═════ Records for this task ═════
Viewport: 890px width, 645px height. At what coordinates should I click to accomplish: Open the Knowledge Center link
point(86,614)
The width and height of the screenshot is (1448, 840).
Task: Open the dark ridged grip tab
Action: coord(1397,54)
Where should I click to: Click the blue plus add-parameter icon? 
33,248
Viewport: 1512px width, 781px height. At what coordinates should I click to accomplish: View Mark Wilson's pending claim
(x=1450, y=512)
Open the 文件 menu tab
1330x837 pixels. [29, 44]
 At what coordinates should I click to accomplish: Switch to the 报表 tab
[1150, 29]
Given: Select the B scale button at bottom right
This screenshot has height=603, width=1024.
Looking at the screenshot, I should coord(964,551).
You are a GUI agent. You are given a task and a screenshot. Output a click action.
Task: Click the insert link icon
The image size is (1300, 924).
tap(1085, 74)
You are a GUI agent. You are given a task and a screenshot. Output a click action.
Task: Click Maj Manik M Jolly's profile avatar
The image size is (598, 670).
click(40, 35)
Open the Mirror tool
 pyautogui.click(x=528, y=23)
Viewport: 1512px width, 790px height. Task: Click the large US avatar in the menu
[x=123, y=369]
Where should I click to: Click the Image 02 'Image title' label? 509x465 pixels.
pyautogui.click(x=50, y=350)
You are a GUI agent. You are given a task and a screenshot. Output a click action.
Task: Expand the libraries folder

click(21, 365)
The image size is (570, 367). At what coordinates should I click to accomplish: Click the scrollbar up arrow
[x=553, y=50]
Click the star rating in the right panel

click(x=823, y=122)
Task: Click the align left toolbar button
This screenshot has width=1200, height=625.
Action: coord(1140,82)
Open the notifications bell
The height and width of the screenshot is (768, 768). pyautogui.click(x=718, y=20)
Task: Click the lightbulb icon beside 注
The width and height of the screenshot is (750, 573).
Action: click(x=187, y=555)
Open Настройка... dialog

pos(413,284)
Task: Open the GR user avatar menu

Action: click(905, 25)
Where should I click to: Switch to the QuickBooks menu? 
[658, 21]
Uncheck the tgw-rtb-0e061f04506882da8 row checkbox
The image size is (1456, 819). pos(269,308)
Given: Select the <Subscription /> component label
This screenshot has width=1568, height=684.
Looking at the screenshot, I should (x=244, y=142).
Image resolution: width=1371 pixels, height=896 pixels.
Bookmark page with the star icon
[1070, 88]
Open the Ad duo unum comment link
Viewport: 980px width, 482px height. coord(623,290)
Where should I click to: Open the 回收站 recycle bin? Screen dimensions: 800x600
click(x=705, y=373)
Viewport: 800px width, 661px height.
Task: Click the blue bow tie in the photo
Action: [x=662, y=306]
═════
-- Task brief --
Arrange the data as a numbered list, from the line containing "Task: Open the GR user avatar menu" through the last line, both included. Leave out blank lines.

-- Answer for this exercise --
1. Task: Open the GR user avatar menu
2. Action: click(905, 25)
3. Where should I click to: Switch to the QuickBooks menu? 
4. [658, 21]
5. Uncheck the tgw-rtb-0e061f04506882da8 row checkbox
6. The image size is (1456, 819). pos(269,308)
7. Given: Select the <Subscription /> component label
8. This screenshot has width=1568, height=684.
9. Looking at the screenshot, I should (x=244, y=142).
10. Image resolution: width=1371 pixels, height=896 pixels.
11. Bookmark page with the star icon
12. [1070, 88]
13. Open the Ad duo unum comment link
14. Viewport: 980px width, 482px height. coord(623,290)
15. Where should I click to: Open the 回收站 recycle bin? Screen dimensions: 800x600
16. click(x=705, y=373)
17. Viewport: 800px width, 661px height.
18. Task: Click the blue bow tie in the photo
19. Action: [x=662, y=306]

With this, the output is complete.